I am trying to train a one embedding layer using masking.
It takes a masked sentence of 10 tokens and predict the masked tokens.
The values are the ids of the tokens in a vocabulary.
E.g:. [223, 444, 1, 11, 53, 232, 1, 435, 12, 43]
The target is the same sequence with all non-masked tokens are replaced by empty token 0:
E.g.: [0, 0, 33, 0, 0, 0, 23, 0, 0, 0] During loss computation index 0 is ignored.
How to modle the classification problem. In layman terms for each entry I am computing
the class of 10 tokens. How this should be reflected in the network.
The network is as follow:
self.embedding = nn.Embedding(vocab_size, embedding_dim)
self.linear = nn.Linear(max_length * embedding_dim, max_length * vocab_size)
def forward(self, x):
embedded = self.embedding(x) # (batch_size, max_length, embedding_size)
embedded = embedded.view(x.size()[0], -1) # (batch_size, max_length * embedding_size)

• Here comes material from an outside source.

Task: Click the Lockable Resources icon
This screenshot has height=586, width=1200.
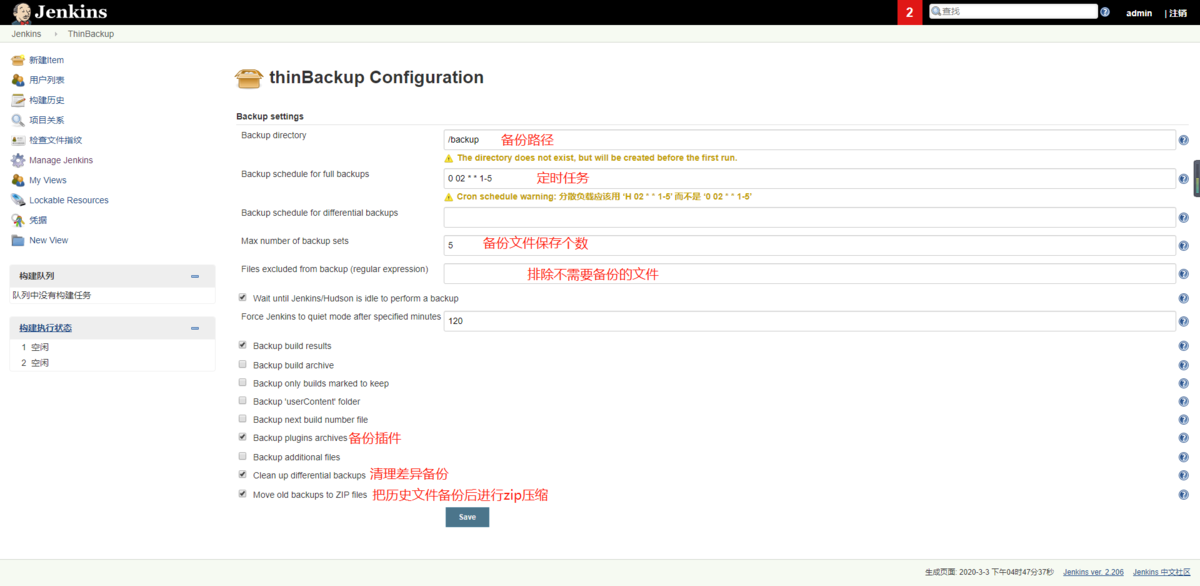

output = self.linear(embedded) # (batch_size, max_length * vocab_size)
output = output.view(?, ?, ?)
return output
In particular what should be the shae of the output to be suitable for a
crossEntropyLoss computation.
(A): (N, C, 10)
or
(B): (N, 10, C)
Where C is the vocab_size or n_classes
Where N is batch size
I actually tried both.
(A) is working fine.
(B giving me an error: expected output of size [N, C] got [N, 10])